MATERIAL FOR THIS TASK: Begin

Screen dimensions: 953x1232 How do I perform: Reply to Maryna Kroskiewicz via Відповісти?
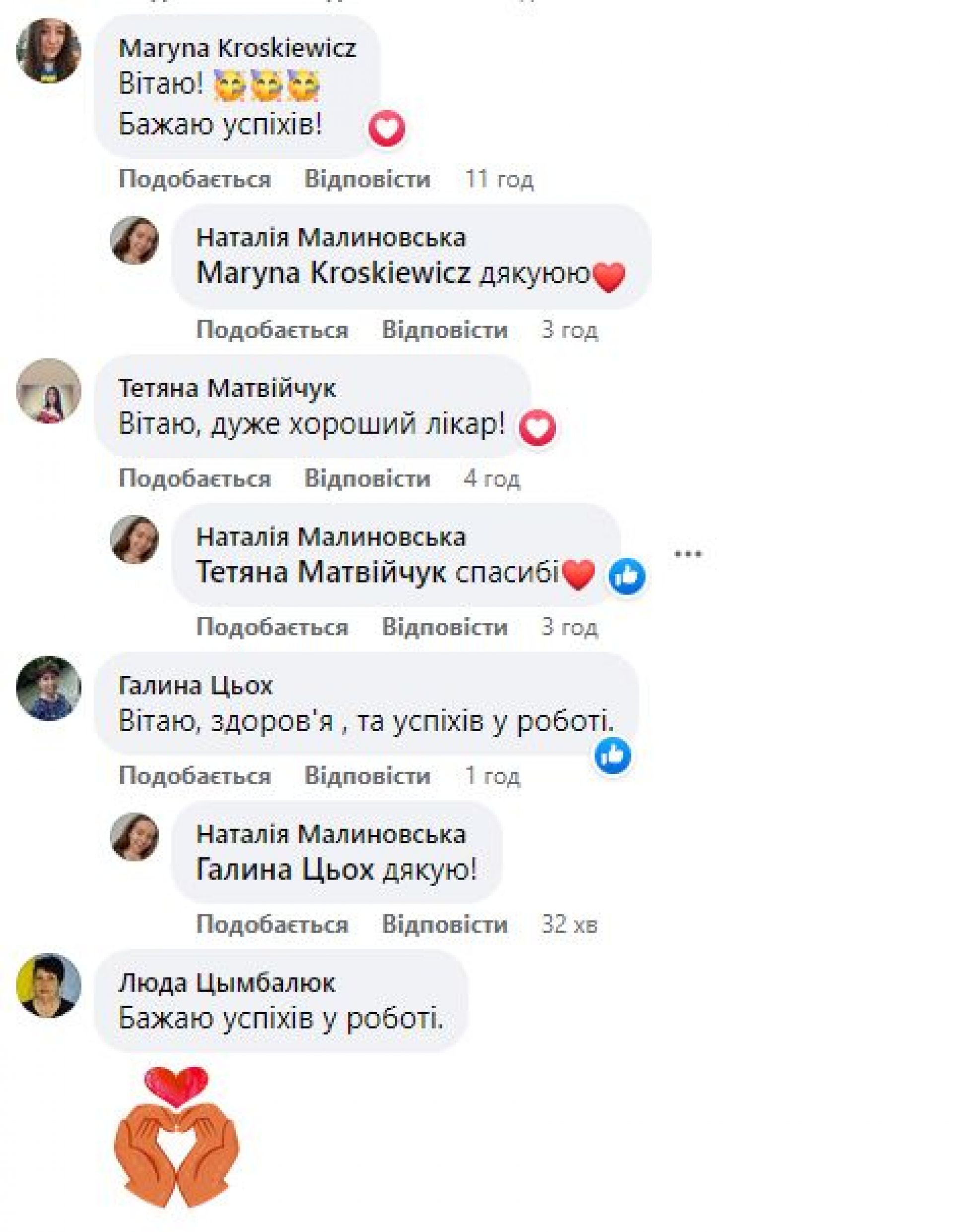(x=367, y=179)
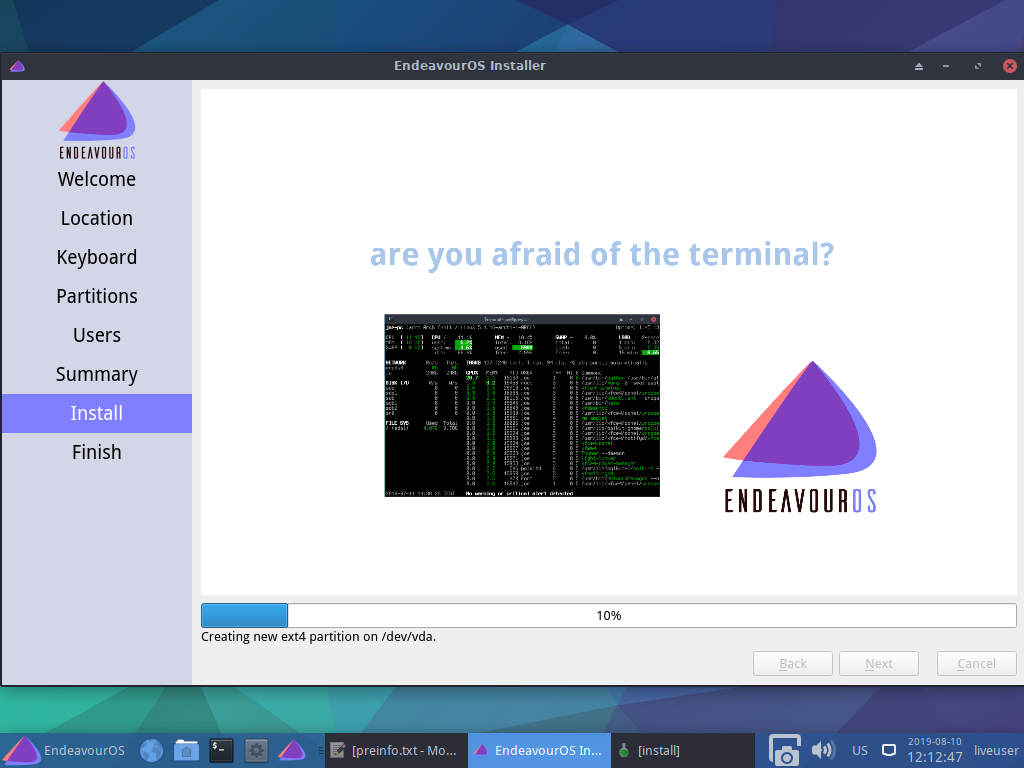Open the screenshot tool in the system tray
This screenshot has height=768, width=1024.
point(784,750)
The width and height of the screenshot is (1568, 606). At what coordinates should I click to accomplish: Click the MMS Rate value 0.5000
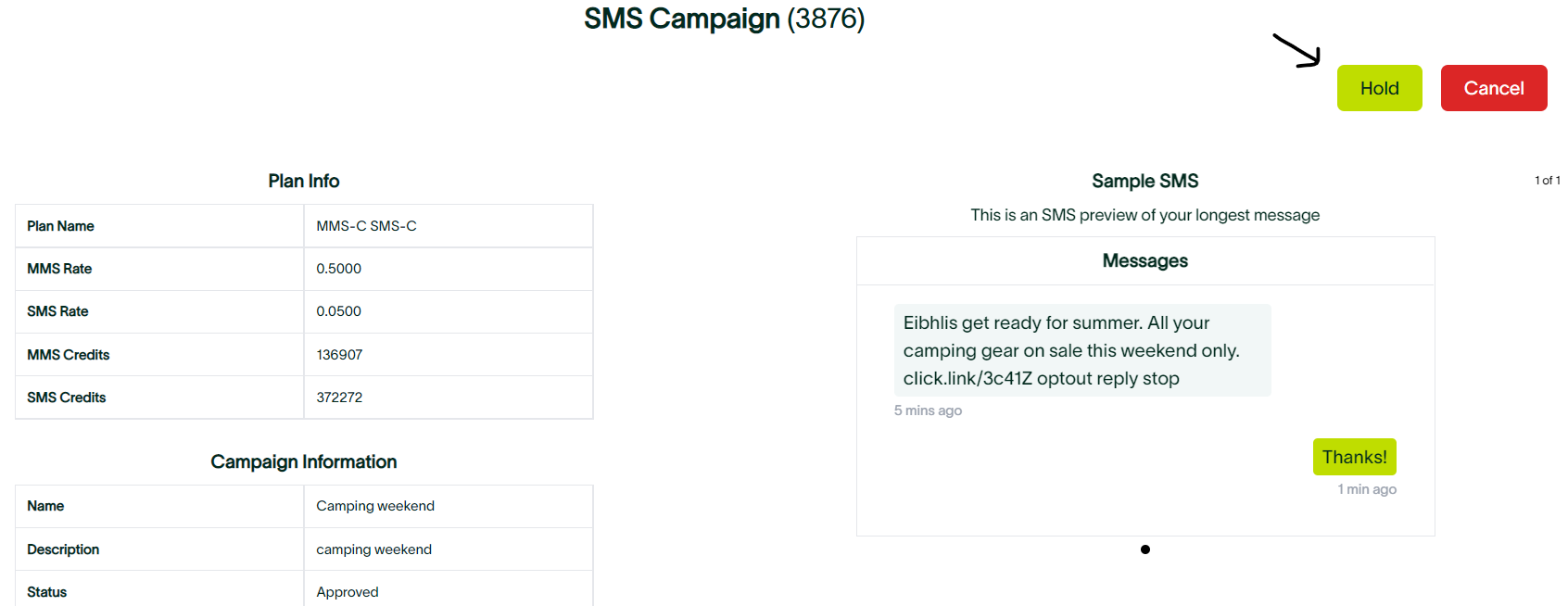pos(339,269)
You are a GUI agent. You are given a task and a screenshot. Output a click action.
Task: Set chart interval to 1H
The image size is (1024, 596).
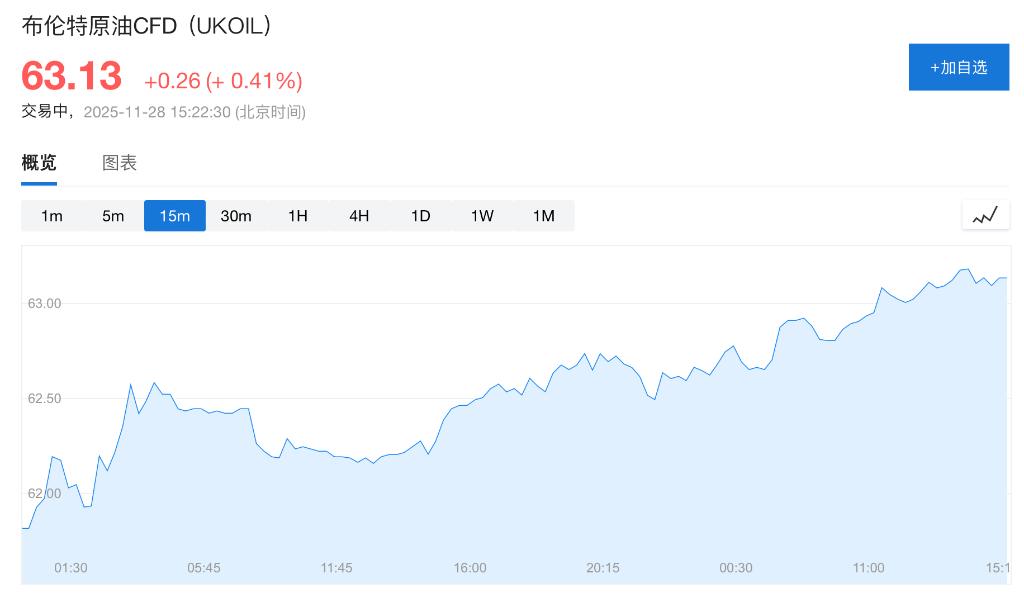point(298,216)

MATERIAL FOR THIS TASK: End
MATERIAL FOR THIS TASK: Begin

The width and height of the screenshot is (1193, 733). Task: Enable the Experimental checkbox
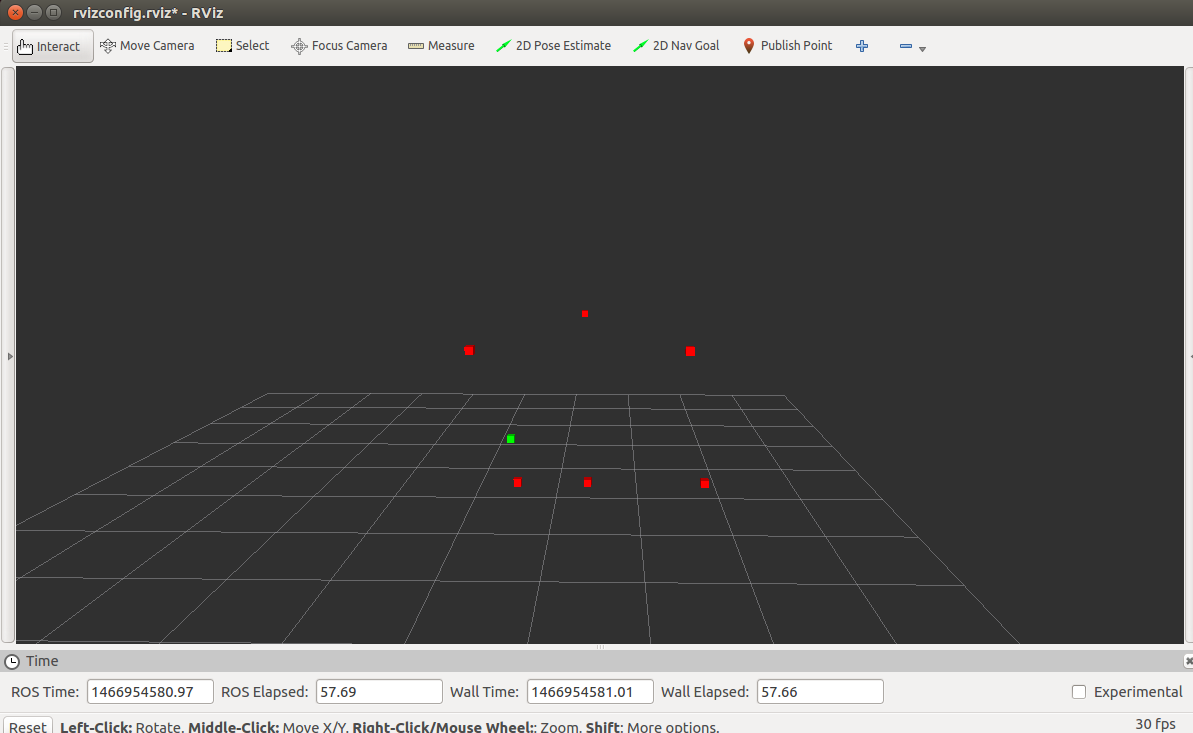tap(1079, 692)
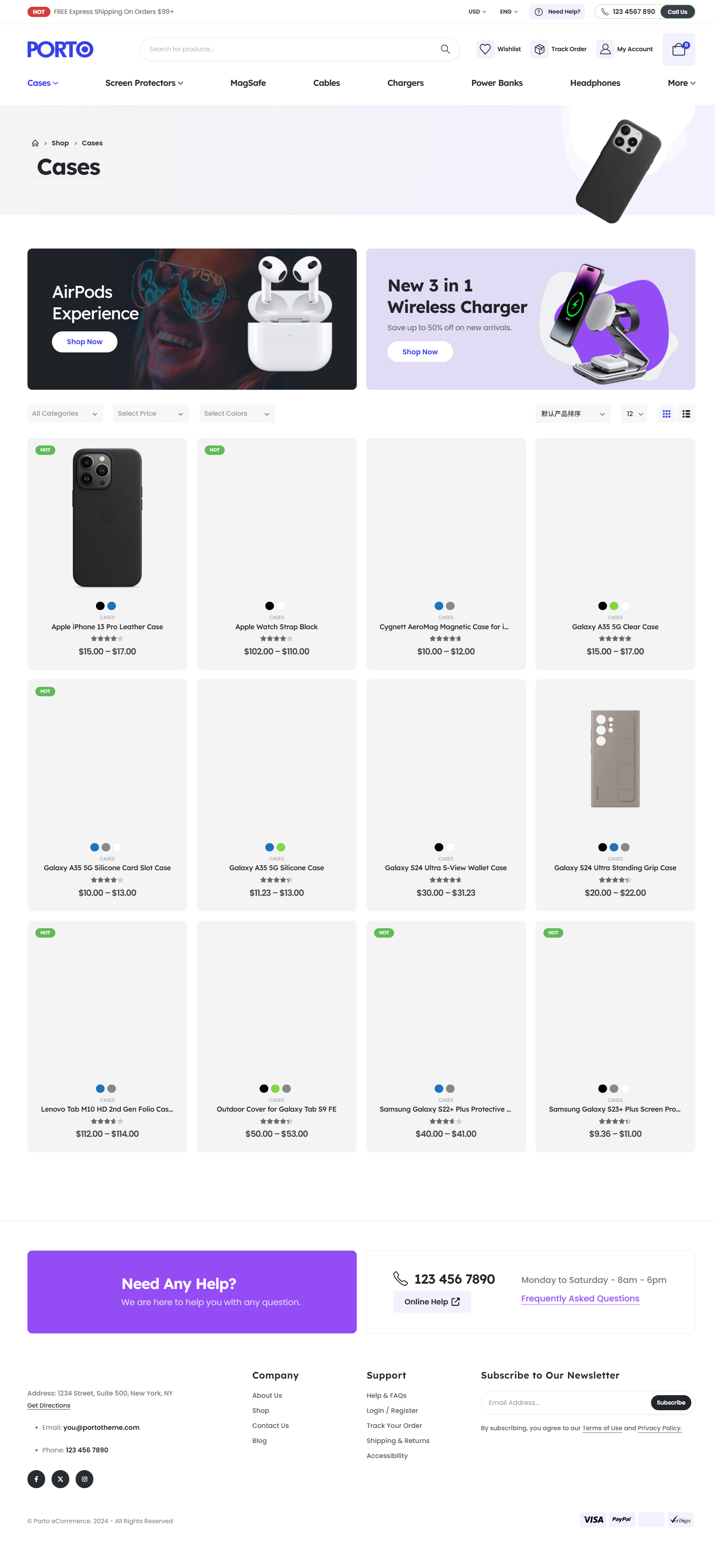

MATERIAL FOR THIS TASK: End

* AIM OF THE EXERCISE *
Using the data above, set down each line from the line with "The width and height of the screenshot is (1568, 606)." to the line with "Task: Set chart interval to 1H" exactly, both ends included, and leave the pictures behind. Nothing else belongs.

* RESPONSE BELOW *
The width and height of the screenshot is (1568, 606). At what coordinates should I click to accomplish: Click the MMS Rate value 0.5000
pos(339,269)
You are a GUI agent. You are given a task and a screenshot. Output a click action.
Task: Set chart interval to 1H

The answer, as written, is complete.